Lo spettacolo è una riflessione sui pro e i contro della femminilità di oggi con le sue funzioni e disfunzioni provocate dalle singole esperienze, dalla società e dal mercato. Il lavoro, diretto e interpretato dalle tre attrici protagoniste, si ispira ai personaggi creati da Eve Ensler nei famosi ”monologhi della vagina” e nel più attuale “Il corpo Giusto”. La lettura dei due testi si sviluppa attraverso un punto di vista “femminile” piuttosto che “femminista” e sfocia in una brillante messa in scena sugli attuali “drammi” della “donna moderna”. Nonostante le conquiste del femminismo nel mondo occidentale, le donne, più o meno giovani, possono rinnegare il fatto che in alcune parti del mondo, in alcuni remoti luoghi di loro stesse tanti tabù esistono ancora?
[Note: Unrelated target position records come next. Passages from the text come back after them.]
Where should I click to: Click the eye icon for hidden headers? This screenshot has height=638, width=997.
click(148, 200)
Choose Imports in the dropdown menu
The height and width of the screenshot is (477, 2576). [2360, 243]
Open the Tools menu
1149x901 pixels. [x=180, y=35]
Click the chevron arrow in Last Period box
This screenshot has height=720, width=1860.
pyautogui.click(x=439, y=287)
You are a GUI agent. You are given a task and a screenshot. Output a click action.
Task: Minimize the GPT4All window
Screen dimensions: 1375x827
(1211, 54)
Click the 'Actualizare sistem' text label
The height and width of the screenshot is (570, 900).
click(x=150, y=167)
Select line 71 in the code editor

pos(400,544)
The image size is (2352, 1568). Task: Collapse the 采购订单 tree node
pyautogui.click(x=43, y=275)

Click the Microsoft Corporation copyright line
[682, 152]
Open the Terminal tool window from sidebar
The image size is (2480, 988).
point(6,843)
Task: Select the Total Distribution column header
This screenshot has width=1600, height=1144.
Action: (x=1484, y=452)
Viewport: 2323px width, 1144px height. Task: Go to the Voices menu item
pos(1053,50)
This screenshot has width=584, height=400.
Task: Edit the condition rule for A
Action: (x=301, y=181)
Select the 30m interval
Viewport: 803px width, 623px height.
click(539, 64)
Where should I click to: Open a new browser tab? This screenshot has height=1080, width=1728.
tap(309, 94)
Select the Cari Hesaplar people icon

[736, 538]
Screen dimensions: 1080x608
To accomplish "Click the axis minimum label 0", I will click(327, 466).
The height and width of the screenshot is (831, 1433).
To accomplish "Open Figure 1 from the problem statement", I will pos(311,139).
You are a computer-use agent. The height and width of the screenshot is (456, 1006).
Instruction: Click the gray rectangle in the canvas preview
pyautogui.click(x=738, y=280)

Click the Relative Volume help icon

Possono fingere di fronte al fatto che oggi scoprire e affermare la femminilità in modo profondo e personale non è poi così semplice? Possono negare il fatto che lo sfruttamento da parte del mercato dell’immagine femminile impone alla società un modello di donna che la imprigiona in una pressante “ansia da prestazione”? Tutte queste domande hanno spinto le attrici a confrontarsi, e scontrarsi, in una serie di improvvisazioni teatrali poi assemblate in una messa in scena autoironica, a tratti riflessiva, che con tanta energia e convinzione pone le stesse domande allo spettatore. Lo spettacolo è nato nel 2010 in occasione del Festival NUTRIMENTI di Terni e ha partecipato al Festival TRA CIELO E TERRA 2010; nel marzo 2011 è stato inserito nella RASSEGNA dello SPAZIO OXYGENE di Roma e nell’evento L’ALTRO MARZO promosso dal Centro Pari Opportunità e l’Università degli Studi di Perugia. Nel 2012 è stato inserito negli spettacoli del Teatro Stabile dell’ Umbria effettuando varie date in Teatri dell’ Umbria.